The scrubs and grassland in Kalpavalli provide a whole host of ecosystem services and is one of the mainstays of the life support system of the region. Villagers collect the grass and make brooms to sell in the market. The tank system is another intricate part of this region, providing critical ecosystem services related to water. Kalpavalli is located upstream and is the life line for a series of cascading tanks beginning with Mustikovela. Tanks are used by the farmers for agriculture, irrigation, drinking and other purposes. In the valley of Kalpavalli there are thousands of date palm trees which are supported by the streams of the valley.
The streams in kalpavalli are a source of water not only to the village community but also to the wildlife including many endangered species of birds.
Eco restoration by communities
The regeneration of tanks was an important outcome of the restoration of ecology of the thorn forests of Kalpavalli.
Over the years, there has been degeneration of the forest. Timbaktu Collective, an NGO started working with the communities in restoring the forest to regenerate its ecology and life support system. The Collective began to promote the concept of ecorestoration through natural regeneration in a village called Mustikovela in 1992.
It took over a year to convince people to begin protecting about 125 acres of revenue waste lands in the hills surrounding the village. The impact was felt almost immediately. Over the years, 7 more villages joined in. Today about 7,500 contiguous acres of revenue wastelands are being protected and regenerated into a forest.
The participatory approach helped communities to organize themselves to take responsibility. Each village has a Forest Protection Committee (Vana Samarakshana Committee – VSC). All works are supervised and monitored by the VSCs through a system of watchers. These watchers patrol the area every day and in case of fires, intruders or tree cutting, they inform the VSCs, which mobilise immediate preventive action. Heavy fines are imposed on anybody caught felling trees. No trees are felled any more by the locals.
Each VSC has fire control volunteers. Every year, around 60-75 kms of firebreaks are made to stop fires from spreading. The members of the VSCs, the watchers and the cadres of the Collective spend a lot of time convincing shepherds who come with their sheep and goats from villages as far as 25 kms away, to avoid lighting fires.
These VSCs were federated into the Kalpavalli Tree Growers Cooperative in 2002 and later registered under the APMACS act in 2008.
Villagers through the organisation of Kalpavalli made the barren land green and in the process were able to get the benefit of many ecosystem services. While the hills were almost barren when the Collective initiated this activity, the root stock that had remained, began to send new shoots up, the grass seeds began to germinate, birds began to come back and new trees began to establish themselves. The soil has improved and many more varieties of grasses have come back. The habit of planting trees was cultivated. This improved the condition of water tanks and recharged the ground water. The regeneration of tanks was an important outcome of the restoration of the ecology of the thorn forests of Kalpavalli.
The Kalpavalli community managed wilderness and bioreserve provide an important source of non-timber forest produce, serve as a watershed and as an important grazing ground for more than seven villages in the Chennekothapalli and Roddam mandals.

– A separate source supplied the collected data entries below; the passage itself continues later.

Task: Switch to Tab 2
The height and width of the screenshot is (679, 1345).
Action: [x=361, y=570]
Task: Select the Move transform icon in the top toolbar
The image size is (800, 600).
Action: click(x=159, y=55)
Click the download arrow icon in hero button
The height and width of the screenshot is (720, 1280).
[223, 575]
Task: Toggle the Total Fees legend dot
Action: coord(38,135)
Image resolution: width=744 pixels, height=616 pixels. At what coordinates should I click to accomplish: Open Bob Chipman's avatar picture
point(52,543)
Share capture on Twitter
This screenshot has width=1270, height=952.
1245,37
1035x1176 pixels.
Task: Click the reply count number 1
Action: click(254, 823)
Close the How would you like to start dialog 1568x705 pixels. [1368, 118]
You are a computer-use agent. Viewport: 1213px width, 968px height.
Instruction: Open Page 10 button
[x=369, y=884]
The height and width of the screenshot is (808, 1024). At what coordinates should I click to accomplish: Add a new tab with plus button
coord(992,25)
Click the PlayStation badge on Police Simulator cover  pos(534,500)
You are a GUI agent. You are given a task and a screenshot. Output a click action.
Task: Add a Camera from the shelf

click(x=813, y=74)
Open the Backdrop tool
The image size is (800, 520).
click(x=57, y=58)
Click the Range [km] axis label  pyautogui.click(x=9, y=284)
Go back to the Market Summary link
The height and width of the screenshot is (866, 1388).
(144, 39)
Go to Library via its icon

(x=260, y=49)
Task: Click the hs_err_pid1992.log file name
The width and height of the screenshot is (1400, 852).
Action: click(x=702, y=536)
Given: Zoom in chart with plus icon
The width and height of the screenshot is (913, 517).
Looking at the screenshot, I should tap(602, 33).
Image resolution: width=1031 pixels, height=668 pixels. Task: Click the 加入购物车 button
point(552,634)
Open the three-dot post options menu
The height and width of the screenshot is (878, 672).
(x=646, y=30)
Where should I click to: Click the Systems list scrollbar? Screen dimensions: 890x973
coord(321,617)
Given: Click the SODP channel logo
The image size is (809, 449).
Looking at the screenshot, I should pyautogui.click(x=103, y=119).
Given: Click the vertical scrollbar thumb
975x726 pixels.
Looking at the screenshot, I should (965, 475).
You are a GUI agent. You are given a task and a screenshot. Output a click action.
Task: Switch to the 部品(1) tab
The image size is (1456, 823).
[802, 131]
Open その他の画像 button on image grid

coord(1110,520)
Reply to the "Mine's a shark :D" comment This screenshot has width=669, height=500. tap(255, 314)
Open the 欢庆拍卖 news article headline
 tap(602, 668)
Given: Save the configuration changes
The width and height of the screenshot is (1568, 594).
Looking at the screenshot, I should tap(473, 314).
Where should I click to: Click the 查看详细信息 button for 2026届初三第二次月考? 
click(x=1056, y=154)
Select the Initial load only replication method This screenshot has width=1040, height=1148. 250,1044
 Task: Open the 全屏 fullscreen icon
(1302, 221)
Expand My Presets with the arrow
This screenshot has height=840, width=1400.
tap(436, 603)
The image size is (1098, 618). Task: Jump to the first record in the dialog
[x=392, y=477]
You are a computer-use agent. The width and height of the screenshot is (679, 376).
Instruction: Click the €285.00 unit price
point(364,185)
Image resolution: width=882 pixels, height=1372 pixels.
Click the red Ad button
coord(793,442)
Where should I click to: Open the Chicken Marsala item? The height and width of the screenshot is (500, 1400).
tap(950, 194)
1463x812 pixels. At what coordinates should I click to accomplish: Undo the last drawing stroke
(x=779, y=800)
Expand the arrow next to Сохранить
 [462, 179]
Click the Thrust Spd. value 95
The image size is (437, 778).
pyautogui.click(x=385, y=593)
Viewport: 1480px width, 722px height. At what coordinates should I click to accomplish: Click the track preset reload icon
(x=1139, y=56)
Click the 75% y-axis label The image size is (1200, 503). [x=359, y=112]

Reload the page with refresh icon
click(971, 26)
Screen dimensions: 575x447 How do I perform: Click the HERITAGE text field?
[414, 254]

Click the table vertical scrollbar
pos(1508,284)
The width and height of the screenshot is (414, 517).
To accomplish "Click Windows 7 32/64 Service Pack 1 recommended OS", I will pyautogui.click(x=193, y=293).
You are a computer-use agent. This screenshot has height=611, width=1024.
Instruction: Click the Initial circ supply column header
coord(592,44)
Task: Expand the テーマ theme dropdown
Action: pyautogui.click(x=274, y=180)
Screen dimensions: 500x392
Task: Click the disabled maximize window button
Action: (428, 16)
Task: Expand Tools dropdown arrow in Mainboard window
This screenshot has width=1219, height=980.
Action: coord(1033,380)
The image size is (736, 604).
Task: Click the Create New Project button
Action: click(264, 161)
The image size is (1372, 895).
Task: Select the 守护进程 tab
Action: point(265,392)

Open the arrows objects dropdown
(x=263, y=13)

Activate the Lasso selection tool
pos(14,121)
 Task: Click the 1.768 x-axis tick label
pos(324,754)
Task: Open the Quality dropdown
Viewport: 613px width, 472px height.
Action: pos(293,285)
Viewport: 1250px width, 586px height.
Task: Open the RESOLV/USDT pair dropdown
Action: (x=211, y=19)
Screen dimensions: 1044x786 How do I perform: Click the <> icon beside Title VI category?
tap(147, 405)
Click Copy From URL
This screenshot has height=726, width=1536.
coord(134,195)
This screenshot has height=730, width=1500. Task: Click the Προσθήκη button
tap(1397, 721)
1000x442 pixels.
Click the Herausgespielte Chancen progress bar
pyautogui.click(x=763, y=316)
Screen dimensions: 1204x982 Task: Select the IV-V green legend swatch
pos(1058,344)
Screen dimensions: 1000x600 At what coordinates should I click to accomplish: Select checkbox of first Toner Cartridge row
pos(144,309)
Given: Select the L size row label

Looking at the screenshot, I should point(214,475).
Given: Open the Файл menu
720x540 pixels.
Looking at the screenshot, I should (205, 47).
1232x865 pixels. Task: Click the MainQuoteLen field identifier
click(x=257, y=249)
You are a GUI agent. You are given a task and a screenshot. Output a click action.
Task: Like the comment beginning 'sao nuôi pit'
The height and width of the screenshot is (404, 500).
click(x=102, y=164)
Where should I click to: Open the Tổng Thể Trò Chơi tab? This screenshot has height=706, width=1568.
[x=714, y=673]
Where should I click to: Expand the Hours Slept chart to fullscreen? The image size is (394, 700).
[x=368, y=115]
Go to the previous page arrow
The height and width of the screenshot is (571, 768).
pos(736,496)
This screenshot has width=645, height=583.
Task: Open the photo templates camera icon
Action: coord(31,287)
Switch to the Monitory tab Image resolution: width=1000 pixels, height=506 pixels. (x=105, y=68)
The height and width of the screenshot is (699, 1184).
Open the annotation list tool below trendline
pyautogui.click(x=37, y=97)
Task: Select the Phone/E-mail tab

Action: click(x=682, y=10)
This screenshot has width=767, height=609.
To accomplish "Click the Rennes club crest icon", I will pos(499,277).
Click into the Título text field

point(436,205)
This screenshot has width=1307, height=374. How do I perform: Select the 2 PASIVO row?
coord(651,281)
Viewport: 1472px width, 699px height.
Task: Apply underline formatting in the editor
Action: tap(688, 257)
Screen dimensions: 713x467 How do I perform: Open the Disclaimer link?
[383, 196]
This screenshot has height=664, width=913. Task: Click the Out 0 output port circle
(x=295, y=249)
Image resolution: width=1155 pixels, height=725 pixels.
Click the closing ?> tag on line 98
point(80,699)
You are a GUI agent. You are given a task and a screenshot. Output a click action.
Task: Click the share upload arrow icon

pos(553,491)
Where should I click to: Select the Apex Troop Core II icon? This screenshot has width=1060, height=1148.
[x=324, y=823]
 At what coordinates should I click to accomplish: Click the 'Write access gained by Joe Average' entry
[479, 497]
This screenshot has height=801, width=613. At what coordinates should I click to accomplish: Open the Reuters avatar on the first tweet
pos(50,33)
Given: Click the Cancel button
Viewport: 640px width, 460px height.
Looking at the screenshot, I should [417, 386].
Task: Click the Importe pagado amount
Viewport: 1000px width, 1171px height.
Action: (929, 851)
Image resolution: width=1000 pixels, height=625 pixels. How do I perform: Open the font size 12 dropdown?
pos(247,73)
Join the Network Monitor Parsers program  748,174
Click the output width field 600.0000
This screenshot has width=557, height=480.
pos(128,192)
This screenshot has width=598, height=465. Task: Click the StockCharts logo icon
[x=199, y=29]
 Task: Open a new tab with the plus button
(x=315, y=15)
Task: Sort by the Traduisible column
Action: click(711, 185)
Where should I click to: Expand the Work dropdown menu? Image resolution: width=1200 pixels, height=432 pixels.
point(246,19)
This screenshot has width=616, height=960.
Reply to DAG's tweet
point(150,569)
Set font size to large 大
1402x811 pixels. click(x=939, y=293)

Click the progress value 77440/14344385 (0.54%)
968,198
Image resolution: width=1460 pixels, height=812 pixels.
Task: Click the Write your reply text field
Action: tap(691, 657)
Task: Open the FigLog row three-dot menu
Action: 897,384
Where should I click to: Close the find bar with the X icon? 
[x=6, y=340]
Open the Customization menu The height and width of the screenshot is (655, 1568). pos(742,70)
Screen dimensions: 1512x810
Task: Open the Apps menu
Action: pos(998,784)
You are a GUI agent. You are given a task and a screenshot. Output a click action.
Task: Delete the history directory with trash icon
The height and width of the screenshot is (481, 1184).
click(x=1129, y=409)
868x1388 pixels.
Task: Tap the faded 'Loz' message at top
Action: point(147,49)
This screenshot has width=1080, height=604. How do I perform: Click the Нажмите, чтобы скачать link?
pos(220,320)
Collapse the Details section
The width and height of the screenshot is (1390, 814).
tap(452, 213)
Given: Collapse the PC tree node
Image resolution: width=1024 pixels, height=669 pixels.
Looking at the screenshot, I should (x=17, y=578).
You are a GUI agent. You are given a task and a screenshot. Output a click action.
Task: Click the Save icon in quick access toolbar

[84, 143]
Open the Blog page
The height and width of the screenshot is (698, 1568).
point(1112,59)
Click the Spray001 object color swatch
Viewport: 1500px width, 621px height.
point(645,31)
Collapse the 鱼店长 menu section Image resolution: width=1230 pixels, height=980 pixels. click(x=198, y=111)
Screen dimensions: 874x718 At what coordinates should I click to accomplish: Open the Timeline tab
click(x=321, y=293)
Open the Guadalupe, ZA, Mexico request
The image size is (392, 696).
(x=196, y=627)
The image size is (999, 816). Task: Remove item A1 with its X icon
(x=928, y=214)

In addition, this large expanse of community protected land is a haven for wildlife.
The presence of large carnivores such as wolves and leopards in this area indicates that Kalpavalli not only serves as a corridor for local reserved forest but also plays a role in larger and more important landscape level biodiversity conservation.
For the communities, forests mean much more than merely providing ecosystem services. In Kalpavalli, Gopalswamigudi, a temple surrounded by forests, is considered as a sacred place by communities. The strong belief systems of the local communities towards religion and culture also helped in conserving the forests and their ecosystems.
In the mid 1990s in the drought prone region of Anantapur district, C K Ganguly (Bablu) and his team founded an organization and initiated work to deal with environmental issue and work in region where dry harsh weather makes life difficult for living. They bought around 40 acres of barren land and planned an experiment to convert this land into green land. They planted trees and after lots of effort the dry barren land was restored. They named it “Timbaktu”, meaning the last horizon on earth.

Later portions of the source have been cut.